• [DATA SECTION]:
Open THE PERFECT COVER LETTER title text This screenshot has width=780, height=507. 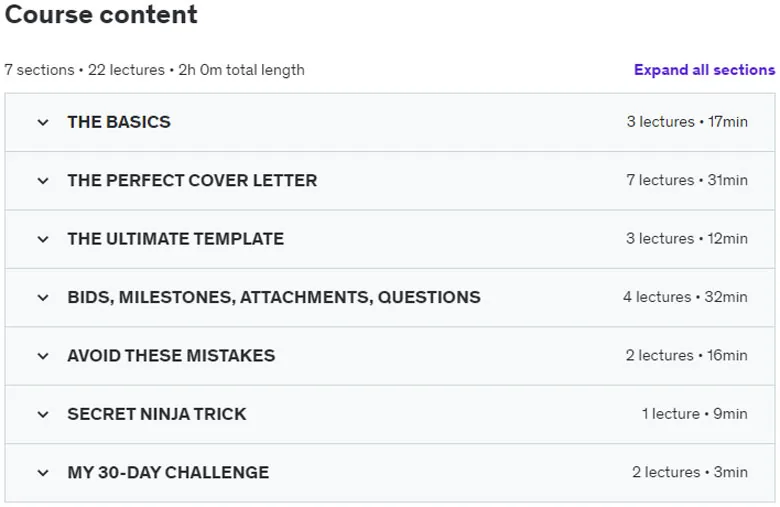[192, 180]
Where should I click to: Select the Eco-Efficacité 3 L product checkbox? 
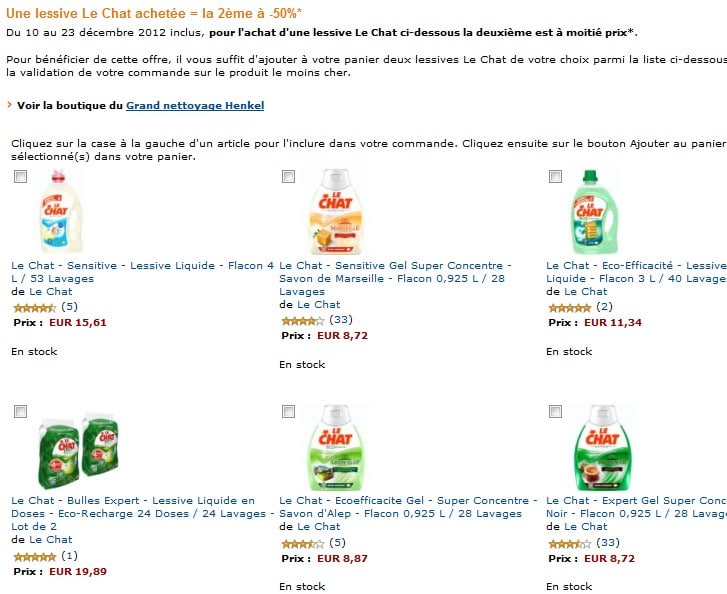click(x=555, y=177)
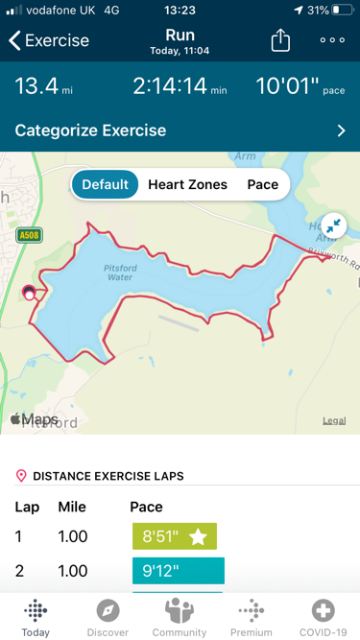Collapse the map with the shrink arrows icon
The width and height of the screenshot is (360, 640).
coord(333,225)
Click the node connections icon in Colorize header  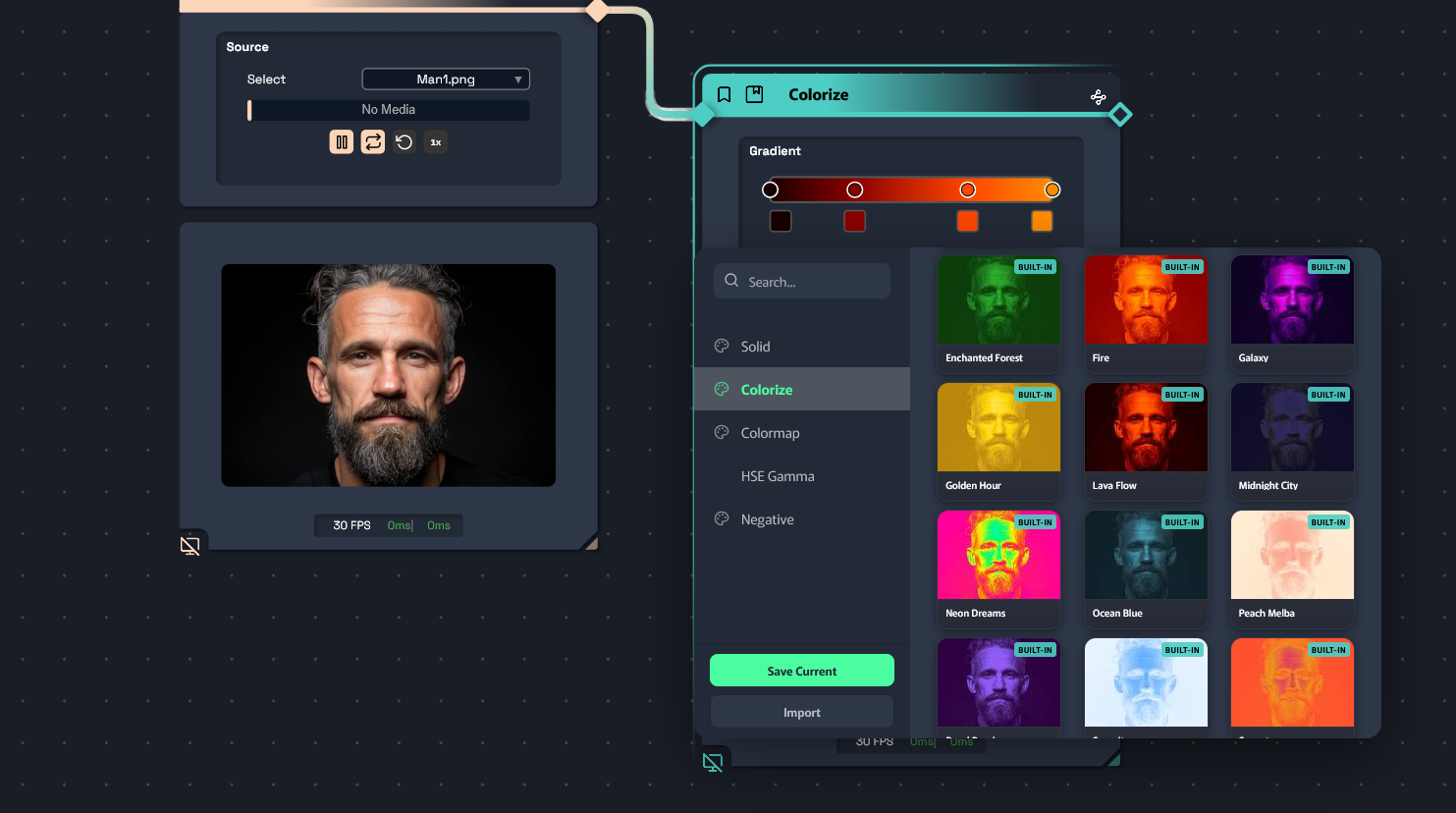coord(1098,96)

---

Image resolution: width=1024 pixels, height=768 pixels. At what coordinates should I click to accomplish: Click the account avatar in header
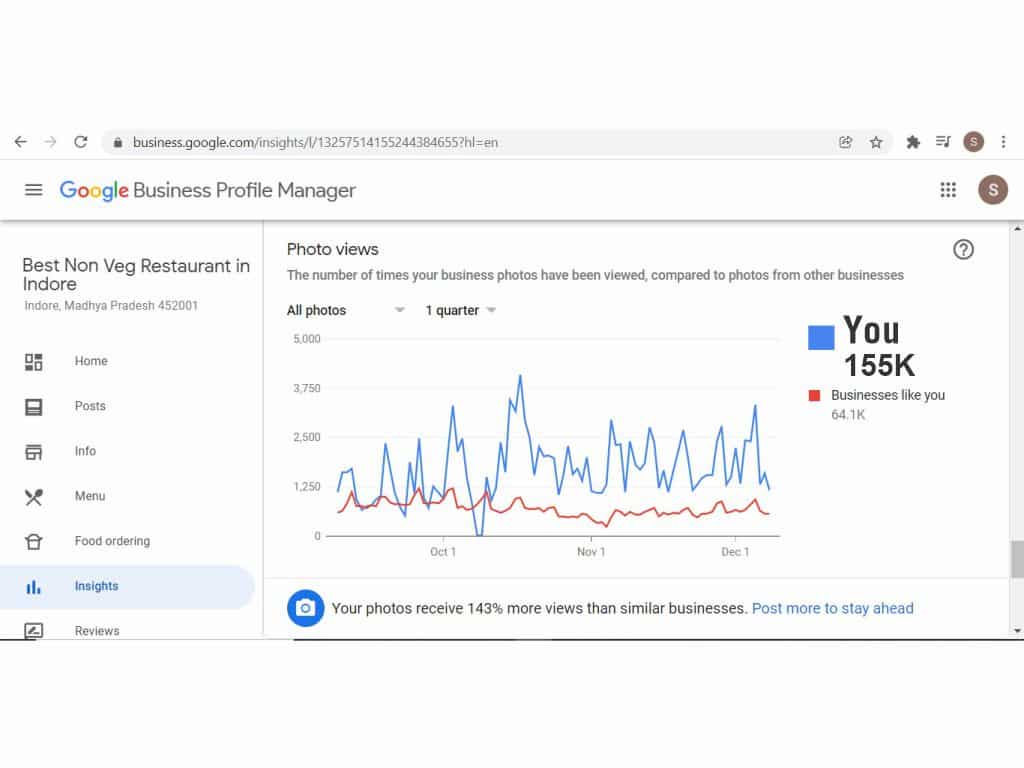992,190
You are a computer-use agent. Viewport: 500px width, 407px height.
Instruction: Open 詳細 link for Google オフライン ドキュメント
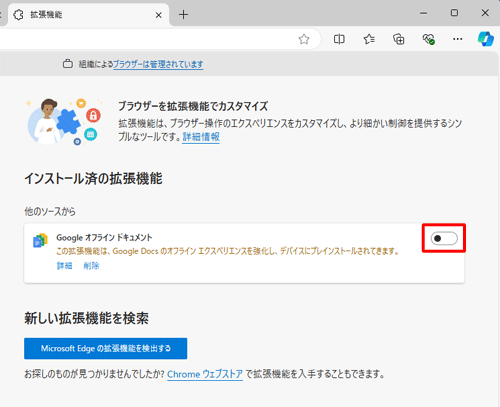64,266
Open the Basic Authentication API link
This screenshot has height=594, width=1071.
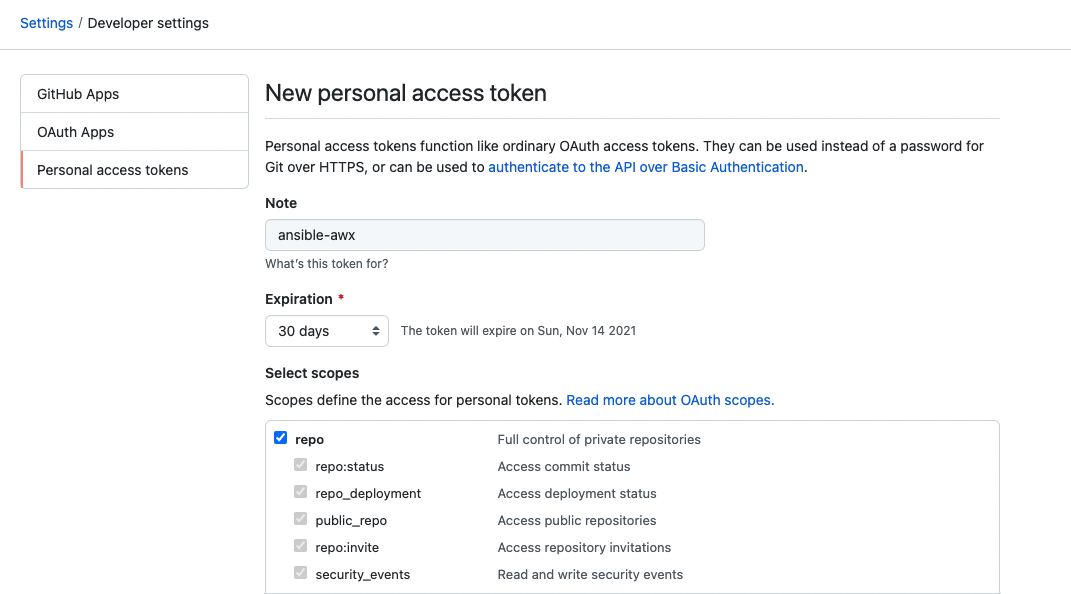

• [EXERCISE PROMPT]: Print, exactly and with no pictures, the lines of the listing above starting at the one that has "Image resolution: width=1024" and ending at the one that has "This screenshot has height=594, width=1071.", both included.

• [PROBLEM SOLUTION]:
Image resolution: width=1024 pixels, height=768 pixels. At what coordinates should I click to accomplish: Click the account avatar in header
992,190
You are a computer-use agent. Viewport: 500px width, 407px height.
Instruction: Open 詳細 link for Google オフライン ドキュメント
64,266
Open the Basic Authentication API link
This screenshot has height=594, width=1071.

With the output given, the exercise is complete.